Before I get into it, first some personal news.
Usually at the beginning of fall each year, I devote an entire column to the new podcasts that pounded my eardrums over the summer. This week, I'm moving this column up several months because, by the time autumn rolls around, this column will have ended.
It's not as tough a choice as I anticipated. It's been two years since I left San Diego to join the Electronic Frontier Foundation in San Francisco. Each column since has been increasingly more difficult to write. I'm working on an unbelievable amount of fascinating issues as a full-time Internet freedom activist. I sometimes struggle to find fascinating issues related to the Internet to write about where I don't have a conflict on some level.
Even just recommending podcasts, I'd be remiss if I didn't disclose that several of my coworkers just saved podcasting as a medium by busting the so-called "podcasting patent" that a trollish intellectual-property company has been using to shake down podcasters for bullshit licensing fees. As you can imagine, separating my personal views from my employer is becoming less and less tenable.
So, the next No Life Offline column will be my last, at least until I decide to revive it yet again eight years from now. Thanks for reading.
Podcasts are undergoing a whole new phase of growth. For years, podcasts have largely been stand-alone shows, either recorded out of someone's garage or introduced as a peripheral product attached to another news magazine or TV show.
Now, however, we're seeing the rise of podcast cartels. The Earwolf Podcast Network was one of the progenitors of the model, but now Slate has bundled all of its podcasts under the Panoply umbrella, Gimlet Media has just launched its third podcast, and many of the public radio affiliates have begun re-conceptualizing their shows as podcast packages (such as Radiotopia) rather than just syndicated radio content.
Podcasts are also becoming a format where female and minority voices are enjoying new prominence.

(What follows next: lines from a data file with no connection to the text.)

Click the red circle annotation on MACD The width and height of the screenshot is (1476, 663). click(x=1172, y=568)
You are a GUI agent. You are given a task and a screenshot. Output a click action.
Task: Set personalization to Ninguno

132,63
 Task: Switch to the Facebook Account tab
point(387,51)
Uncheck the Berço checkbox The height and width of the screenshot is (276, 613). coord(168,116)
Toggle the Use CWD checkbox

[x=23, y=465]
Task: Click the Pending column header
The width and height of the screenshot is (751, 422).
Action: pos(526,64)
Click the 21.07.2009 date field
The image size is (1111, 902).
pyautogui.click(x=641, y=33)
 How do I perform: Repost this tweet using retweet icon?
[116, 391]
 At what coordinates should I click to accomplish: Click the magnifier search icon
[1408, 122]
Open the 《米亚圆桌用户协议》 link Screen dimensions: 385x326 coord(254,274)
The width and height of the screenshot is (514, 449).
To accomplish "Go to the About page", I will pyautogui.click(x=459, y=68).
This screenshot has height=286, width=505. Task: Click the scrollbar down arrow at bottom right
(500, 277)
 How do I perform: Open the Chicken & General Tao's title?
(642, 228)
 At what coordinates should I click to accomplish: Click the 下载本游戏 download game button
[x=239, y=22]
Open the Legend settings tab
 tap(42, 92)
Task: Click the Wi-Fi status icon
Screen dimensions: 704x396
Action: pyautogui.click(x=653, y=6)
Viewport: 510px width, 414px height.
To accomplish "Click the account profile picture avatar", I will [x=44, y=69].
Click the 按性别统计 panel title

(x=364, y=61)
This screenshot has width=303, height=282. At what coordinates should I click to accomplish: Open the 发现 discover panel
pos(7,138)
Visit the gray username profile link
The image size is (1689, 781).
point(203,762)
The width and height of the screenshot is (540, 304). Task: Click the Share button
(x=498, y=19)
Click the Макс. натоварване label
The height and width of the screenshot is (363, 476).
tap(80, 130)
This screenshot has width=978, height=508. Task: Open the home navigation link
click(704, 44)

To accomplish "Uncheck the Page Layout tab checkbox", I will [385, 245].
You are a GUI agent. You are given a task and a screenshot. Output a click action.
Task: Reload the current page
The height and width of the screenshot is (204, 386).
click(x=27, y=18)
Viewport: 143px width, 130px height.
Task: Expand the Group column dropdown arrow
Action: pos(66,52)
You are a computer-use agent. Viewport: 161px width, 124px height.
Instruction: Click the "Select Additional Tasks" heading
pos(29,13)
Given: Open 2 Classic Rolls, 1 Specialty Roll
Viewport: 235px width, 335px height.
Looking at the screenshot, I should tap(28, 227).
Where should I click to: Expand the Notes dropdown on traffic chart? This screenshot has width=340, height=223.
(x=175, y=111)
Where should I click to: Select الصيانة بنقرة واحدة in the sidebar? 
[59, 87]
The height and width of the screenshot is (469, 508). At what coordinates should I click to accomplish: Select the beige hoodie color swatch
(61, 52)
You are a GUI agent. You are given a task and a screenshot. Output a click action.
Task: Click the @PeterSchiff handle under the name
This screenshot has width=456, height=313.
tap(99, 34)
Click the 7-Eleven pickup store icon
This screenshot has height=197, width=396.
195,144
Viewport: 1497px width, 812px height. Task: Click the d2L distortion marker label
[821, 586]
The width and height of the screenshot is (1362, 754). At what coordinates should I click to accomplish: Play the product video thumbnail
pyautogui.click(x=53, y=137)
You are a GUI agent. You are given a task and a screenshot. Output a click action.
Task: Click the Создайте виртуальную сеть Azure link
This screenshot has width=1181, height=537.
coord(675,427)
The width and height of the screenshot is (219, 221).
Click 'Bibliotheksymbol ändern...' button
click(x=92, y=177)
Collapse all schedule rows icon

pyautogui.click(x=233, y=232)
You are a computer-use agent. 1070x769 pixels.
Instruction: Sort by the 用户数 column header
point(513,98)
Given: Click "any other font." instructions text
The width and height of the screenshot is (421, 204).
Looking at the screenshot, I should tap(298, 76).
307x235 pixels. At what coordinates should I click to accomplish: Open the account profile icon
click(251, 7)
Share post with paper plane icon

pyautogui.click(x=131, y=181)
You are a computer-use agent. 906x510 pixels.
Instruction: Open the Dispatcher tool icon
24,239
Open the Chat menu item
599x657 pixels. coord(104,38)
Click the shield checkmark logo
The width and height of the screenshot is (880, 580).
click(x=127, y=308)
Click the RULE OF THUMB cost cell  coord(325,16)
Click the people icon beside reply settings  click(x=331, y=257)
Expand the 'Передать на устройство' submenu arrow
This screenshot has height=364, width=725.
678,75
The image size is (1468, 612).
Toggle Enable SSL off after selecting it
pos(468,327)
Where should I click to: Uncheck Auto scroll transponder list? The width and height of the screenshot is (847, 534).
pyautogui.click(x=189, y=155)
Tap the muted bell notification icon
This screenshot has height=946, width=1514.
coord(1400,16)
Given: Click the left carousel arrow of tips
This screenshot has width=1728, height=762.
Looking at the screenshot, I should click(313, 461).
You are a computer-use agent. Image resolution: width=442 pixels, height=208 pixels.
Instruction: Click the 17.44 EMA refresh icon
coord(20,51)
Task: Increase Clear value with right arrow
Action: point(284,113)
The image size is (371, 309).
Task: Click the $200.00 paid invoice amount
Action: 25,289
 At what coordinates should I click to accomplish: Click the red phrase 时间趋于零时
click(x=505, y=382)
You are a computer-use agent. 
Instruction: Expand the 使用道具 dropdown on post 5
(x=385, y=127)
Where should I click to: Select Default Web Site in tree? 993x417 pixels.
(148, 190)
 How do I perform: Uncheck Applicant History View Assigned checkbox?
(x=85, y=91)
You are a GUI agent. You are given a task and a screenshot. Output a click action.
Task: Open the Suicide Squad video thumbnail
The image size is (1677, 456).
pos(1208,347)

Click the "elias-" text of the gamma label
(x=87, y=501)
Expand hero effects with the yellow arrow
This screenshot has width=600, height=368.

The iTunes charts don't really support this claim, so I have to admit it may be due to my own bias: In the last few months I have actively sought out media generated by voices other than my own.
Sarah Koenig's Serial and Lulu Miller and Alix Spiegel's Invisibilia are probably the two most significant podcasts of the last year. Since they've both reached the ends of their seasons, now is the perfect time to go binge-listen. As for ongoing shows, I'm addicted to Panoply's DoubleX Gabfest, a regular panel show featuring Noreen Malone, Hanna Rosin and June Thomas, which was one of the first media outlets to find a crack in Rolling Stone's now-discredited feature on campus rape. Criminal, the podcast by aptly-named Phoebe Judge, provides a new take on the real-crime genre, while Manoush Zamorodi's Note to Self is pushing the envelope of tech reporting by combining compelling mini-documentaries with ongoing interactive exercises to help listeners improve their productivity.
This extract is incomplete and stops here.